» Page
• • • • •

Geometries of the molecules were optimized in vacuum, using the Orca 4.2.1³⁵ software package within ZORA-PBE0/ZORA-Def2-TZVP(-f) level of theory. Dispersion effects were included using Grimme's D3 correction with Becke-Johnson (BJ) damping.³⁶ The evaluation of the four-center integrals was accelerated with the RIJCOSX algorithm.^37,38 RIJ requires the specification of an auxiliary basis set for the Coulomb part (Def2/J) and a numerical integration grid for the exchange part (GRID4 and GRIDX4), as discussed elsewhere.³⁵ TD-DFT/TDA was employed to obtain the first 30 singlet and spin-adapted triplet excited states. The same calculation protocol was used to optimize the geometry and calculate the Hessian of the first excited state. The first triplet was optimized from the ground state of a UKS calculation. To include solvent effects in the excited state energies, a conductor-like polarizable continuum model (CPCM) was used, using 2-methyltetrahydrofuran (2-MeTHF) where the refractive index and dielectric constant were used as published by Aycook.³⁹ SOC on top of the TD-DFT results was included by using quasi-degenerate perturbation theory.³⁹ The SOC integrals used here are calculated using a mean-field named RI-SOMF(1X), described elsewhere.⁴⁰ Images of the complex geometries were obtained using the Chemcraft program.

• • • • •

» Tasks and exercises
a) List every abbreviation in the computational methods passage whose full form is also given, along with that full form.
b) Write a continuation of the computational methods passage, picking up after its final sentence.

» Stored rows

• • • • •

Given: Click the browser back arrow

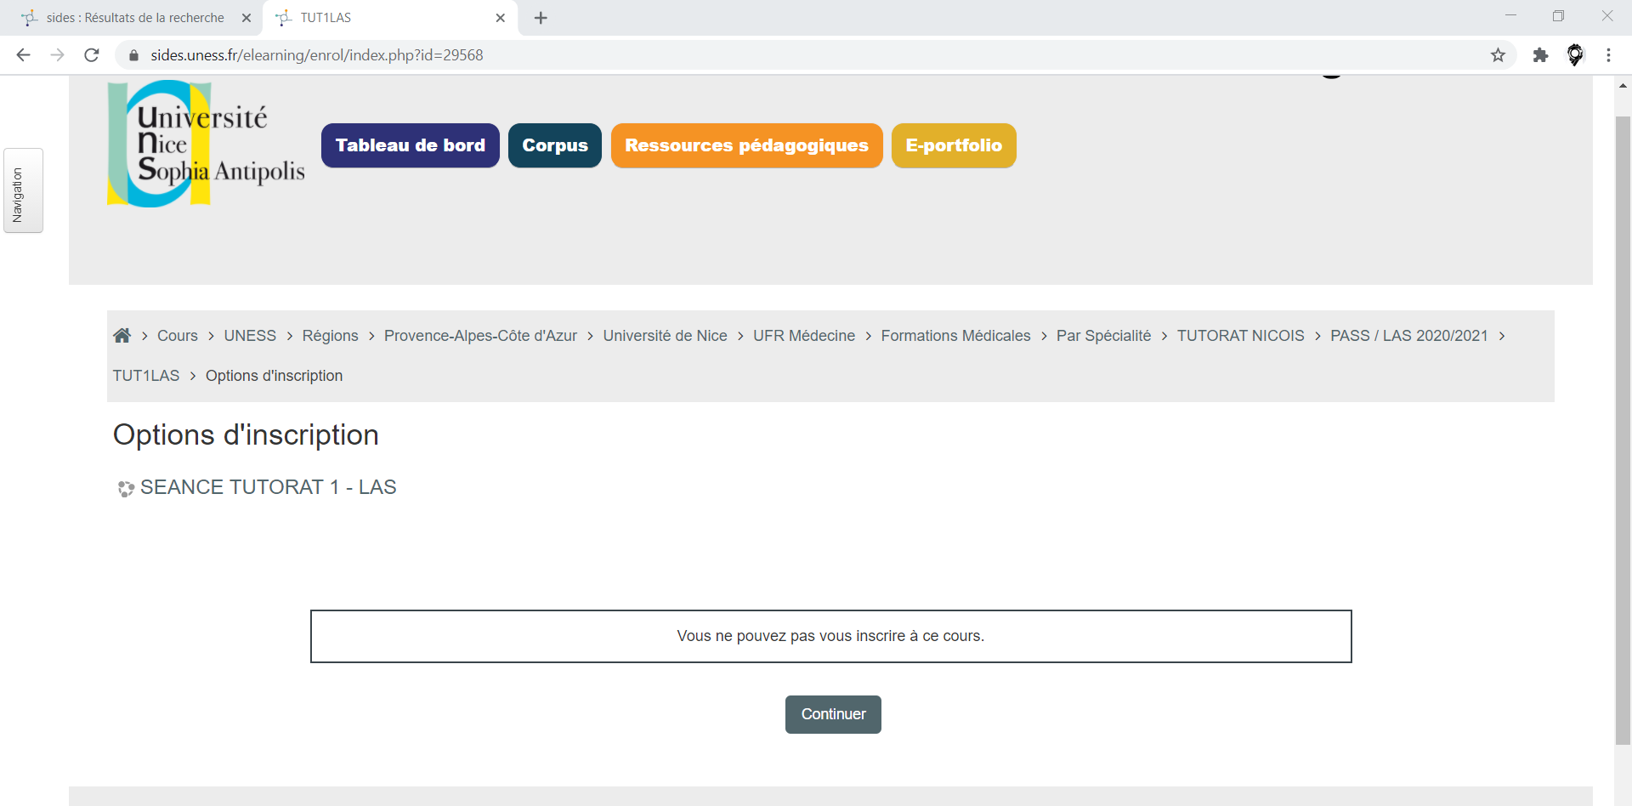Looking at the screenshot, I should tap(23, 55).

• • • • •

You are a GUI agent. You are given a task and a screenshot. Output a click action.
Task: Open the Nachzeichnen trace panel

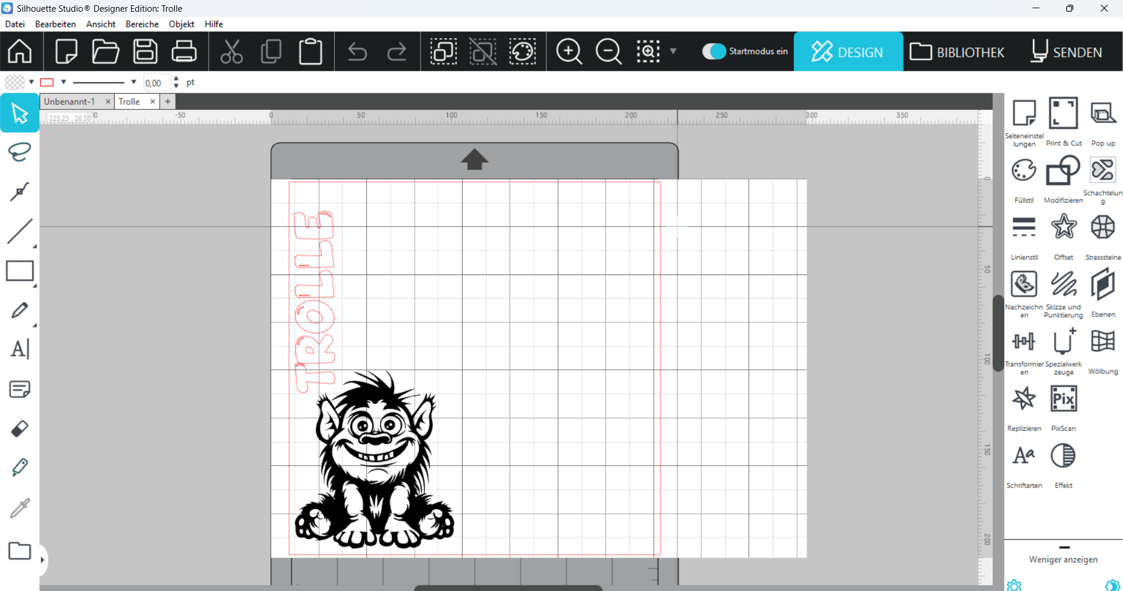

• • • • •

» The replies
a)
BJ: Becke-Johnson
CPCM: conductor-like polarizable continuum model
2-MeTHF: 2-methyltetrahydrofuran

b)
Results & discussion

Synthesis and photophysical properties

2,8,14-Trimethoxy-homotruxene HTX-MeO was obtained in 41% yield following the original procedure of Pyrko⁴¹ by trimerization of 6-methoxytetralone in the presence of TiCl₄ and triethylamine at room temperature.

Single-crystal X-ray diffraction measurements reveals that HTX-MeO crystallizes in the centrosymmetric P2₁/c space group, with two different molecules in the asymmetric unit with same conformations of the methoxy groups (Fig. S1, ESI†). The four aromatic rings are clearly identified by their planar geometry with C–C bonds ranging from 1.374(4) to 1.414(3) whereas the other C–C bond distances in other cycles range from 1.489(4) to 1.539(4). In the crystal, the molecules pack with weak parallel-displaced π-stacking interactions through some external rings and T-shaped C–H⋯π interactions (Fig. 2 and Fig. S2, ESI†).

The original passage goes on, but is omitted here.